::: MATERIAL SHOWN :::

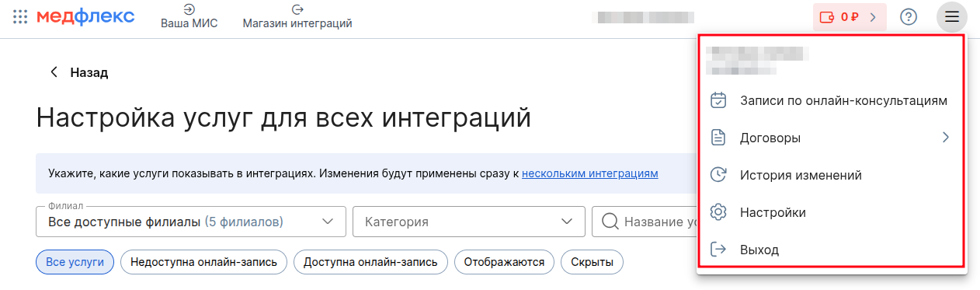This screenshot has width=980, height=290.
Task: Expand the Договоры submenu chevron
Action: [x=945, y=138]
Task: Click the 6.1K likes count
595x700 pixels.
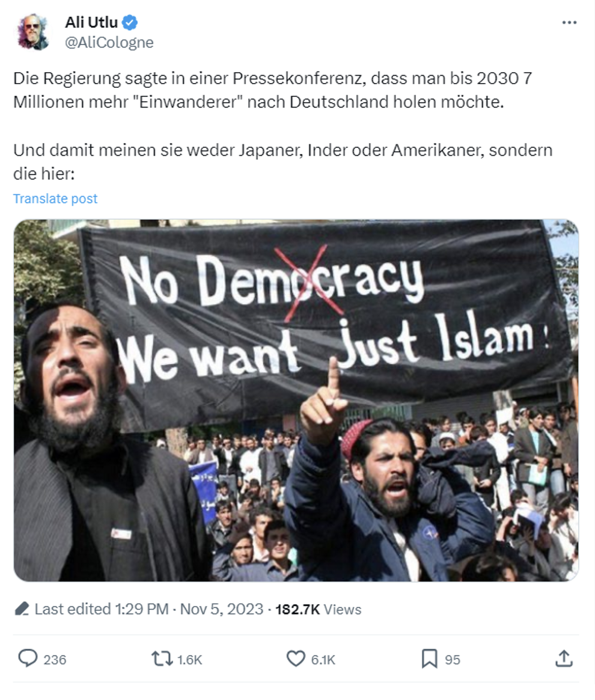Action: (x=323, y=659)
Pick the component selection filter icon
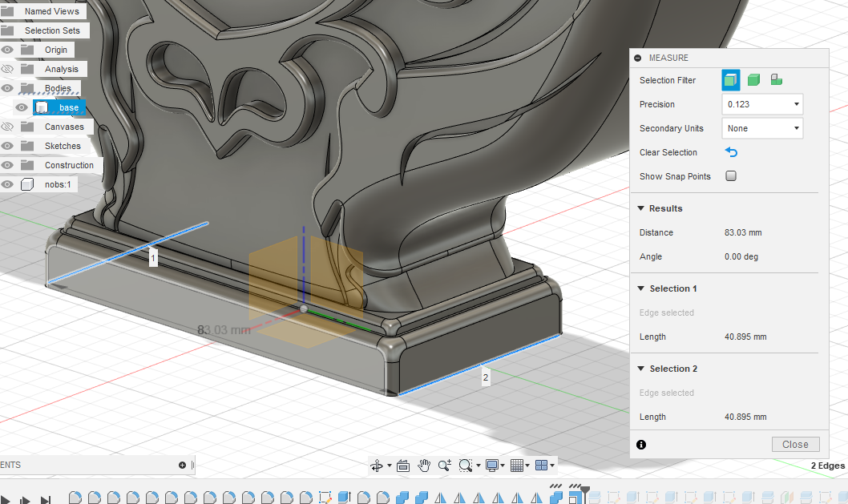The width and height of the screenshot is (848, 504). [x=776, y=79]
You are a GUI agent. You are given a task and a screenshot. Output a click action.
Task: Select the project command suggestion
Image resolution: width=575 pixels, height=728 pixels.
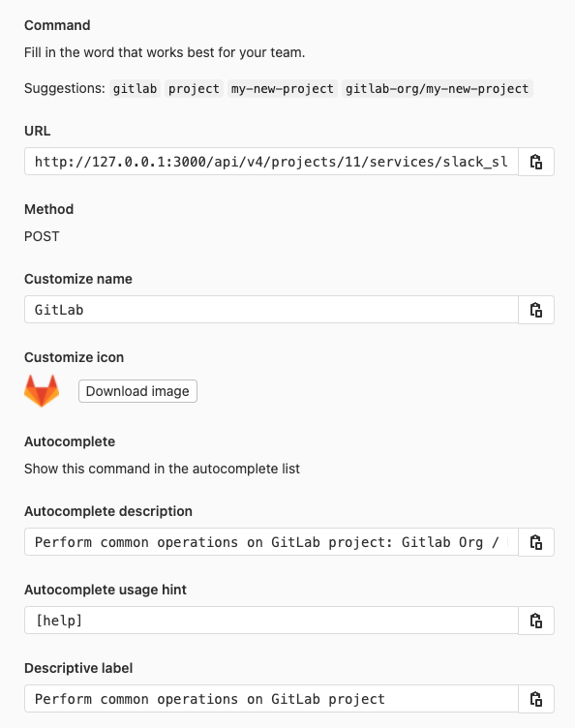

:::

▸ WHAT THE TASK REQUIRES: Every line from the one holding "Task: Click the 6.1K likes count" to the last line of the listing above, inclusive, must appear exactly as written, and no picture may appear.

▸ EXERCISE RESULT:
Task: Click the 6.1K likes count
595x700 pixels.
Action: (x=323, y=659)
Pick the component selection filter icon
The width and height of the screenshot is (848, 504). [x=776, y=79]
You are a GUI agent. You are given a task and a screenshot. Output a click action.
Task: Select the project command suggestion
Image resolution: width=575 pixels, height=728 pixels.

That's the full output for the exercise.